• **What is needed**
Transcribe the line holding "Task: Click the Frequency waveform icon" together with every line after it, through the end of the records, exactly and with no pictures.

Saved entries
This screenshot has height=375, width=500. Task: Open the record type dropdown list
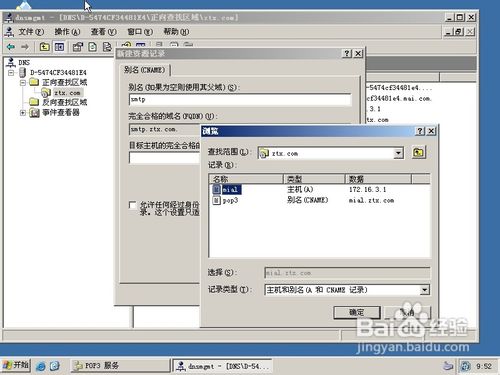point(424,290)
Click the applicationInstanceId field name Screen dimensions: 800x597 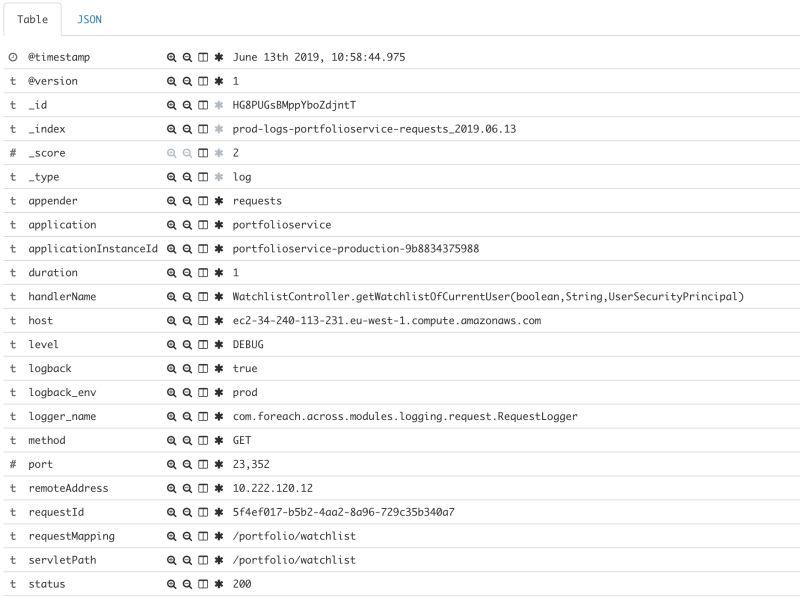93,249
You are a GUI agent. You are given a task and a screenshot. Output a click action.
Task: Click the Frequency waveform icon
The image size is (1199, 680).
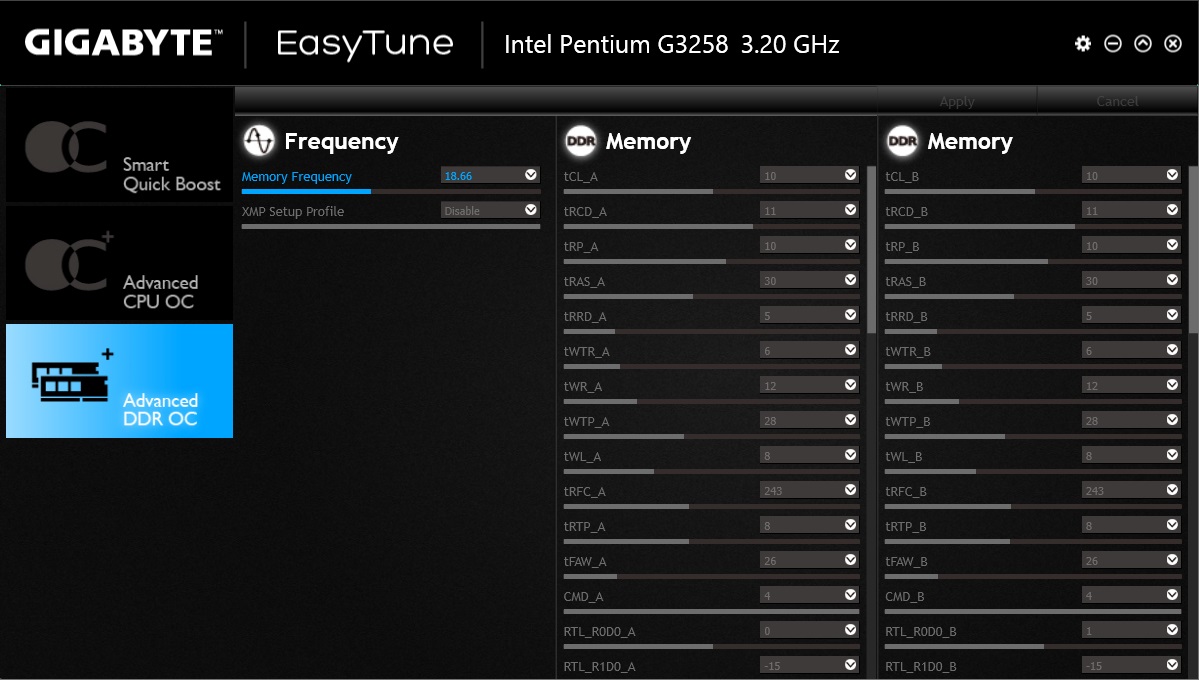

• **Response to the task**
Task: Click the Frequency waveform icon
The image size is (1199, 680).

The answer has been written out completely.